= Nawab of Mamdot =

Royal title in Pakistan

The Nawab of Mamdot was the title of the hereditary rulers of Mamdot, a princely state in Punjab, Pakistan.

==Background==
The Nawabs of Mamdot are from the Kheshgi family. They are a cadet branch of the Nawabs of Kasur.

In 1794, Nizamuddin and his younger brother Qutbuddin, established themselves as rulers of Kasur. Following the death of his elder brother, Qutbuddin began to openly challenge the authority of Maharajah Ranjit Singh and in February 1807, the Maharajah marched on Kasur and removed Qutbuddin from power. As a gesture of goodwill the Maharajh granted Qutbuddin the jagir of Mamdot, territory which he had recently acquired from the Rai of Raikot. In 1831, Qutbuddin was ousted as jagir by his nephew Fatehuddin and soon after died in Amritsar. The Maharajah in turn replaced Fatehuddin with Jamaluddin, the eldest son of Qutubudin.

In 1845, the East India Company offered to confirm Jamaluddin's status in return for support during the forthcoming Sutlej Campaign. Jamaluddin opposed the British at the battles of Mudki and Ferozeshah and in the latter his brother Fatehuddin was killed. Towards the end of the campaign, sensing a British victory, he offered them support at Ferozepur when under attack by the Khalsa Army. For this assistance, in 1848 the British allowed him to retain his possessions and awarded him the title of Nawab. However, later accusations of abuse of power and oppression led to an investigation against him, and he was stripped of his powers in 1855. The state of Mamdot subsequently became part of Firozpur district and the title went into abeyance. On the death of Jamaluddin in 1863, the succession of Mamdot was disputed among the sons of Jamaluddin and his younger brother Jalaluddin.

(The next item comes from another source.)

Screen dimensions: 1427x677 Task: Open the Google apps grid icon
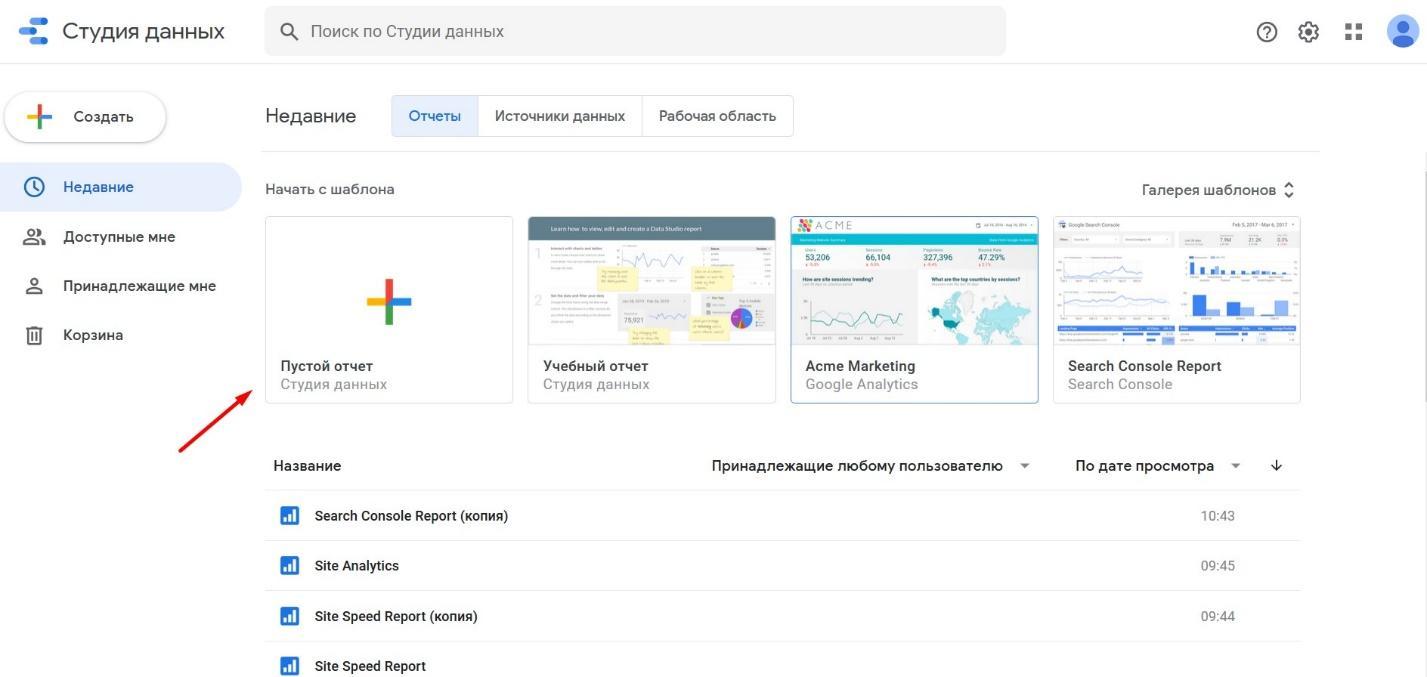[x=1354, y=32]
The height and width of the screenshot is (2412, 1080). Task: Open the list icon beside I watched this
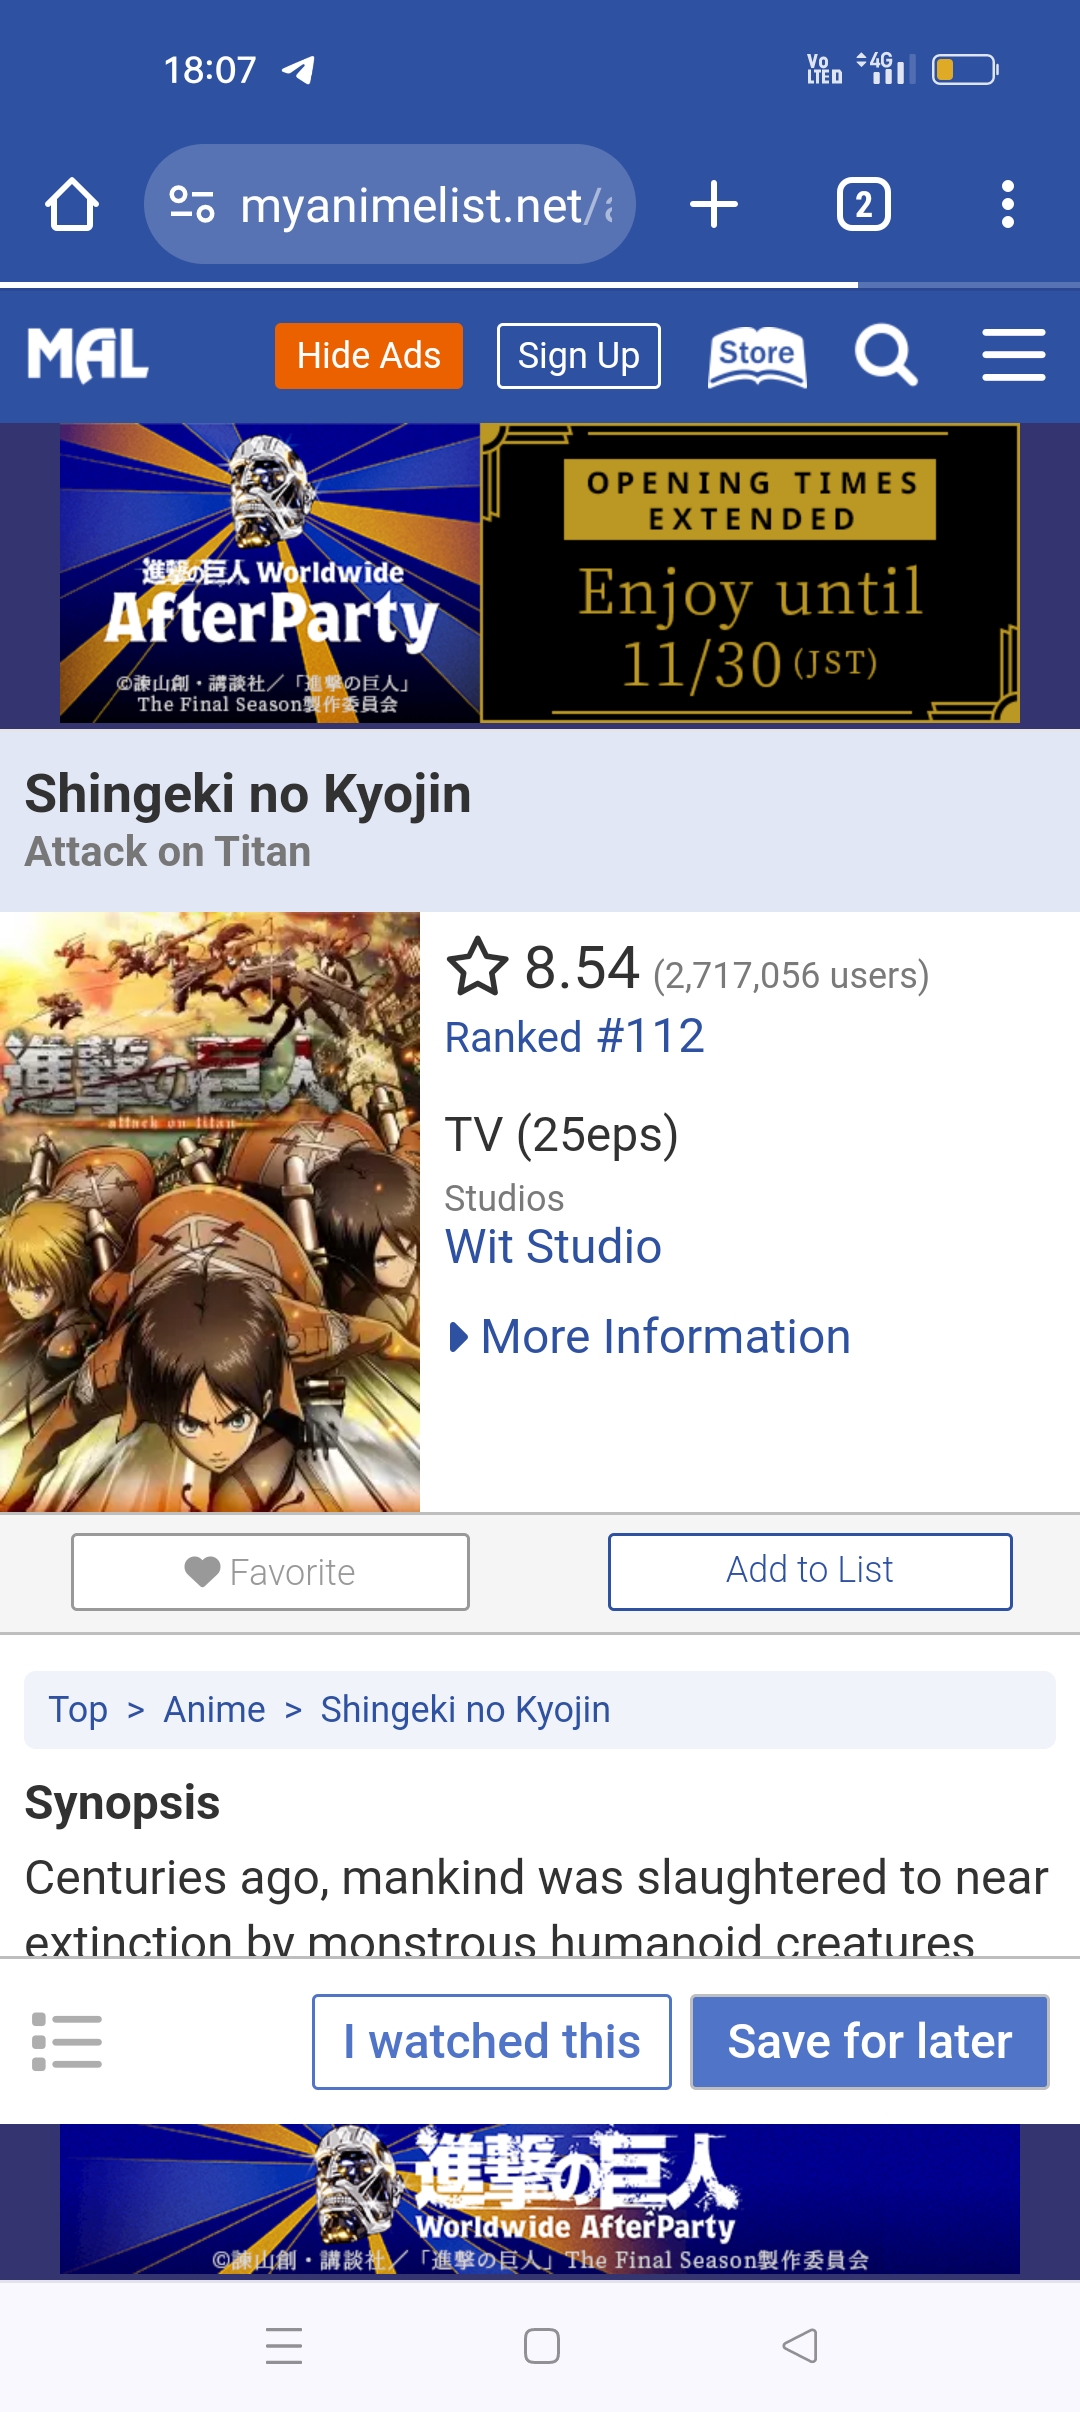[67, 2041]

On 5 October 1864, the Governor-General of India under the authority of the British Crown conferred the hereditary title of Nawab of Mamdot on Jalaluddin. Although he had opposed the British during the Sutlej Campaign, he was deemed untainted by his brother's mis-governance, and rewarded for faithful service during the Second Anglo-Sikh War and the Indian Rebellion of 1857. In 1870, Jamaluddin was made an Honorary Magistrate, and he died in 1875. His titles and possessions passed to his eldest son Nizamuddin.

==Nawabs of Mamdot==
- Nawab Jamaluddin Khan (died 1863)
- Nawab Jalaluddin Khan (died 1875)
- Nawab Nizamuddin Khan (1862–1891), eldest son of the first Nawab
- Nawab Ghulam Qutbuddin Khan (1889–1928), eldest son of the second Nawab
- Nawab Sir Shahnawaz Khan (1883–1942), great nephew of the first Nawab
- Nawab Iftikhar Hussain Khan (1906–1969) (eldest son of the fourth Nawab), Nawab Aslam Khan Mamdot (middle son of the fourth Nawab), Nawab Zulfiqar Khan Mamdot (youngest son of the fourth Nawab)
- Nawab Pervaiz Iftikhar Mamdot (eldest son of Nawab Iftikhar), Nawab Suhail Khan Mamdot (elder son of Nawab Aslam), Nawab Naveed Aslam Khan Mamdot (younger son of Nawab Aslam), Abdul Qadir Mamdot (son of Nawab Zulfiqar)
- Nawab Shahnawaz Mamdot, eldest son of the sixth Nawab

==Present day==
The Mamdot family play a key role in Pakistani politics serving as one of the country's largest landowners and influential political families.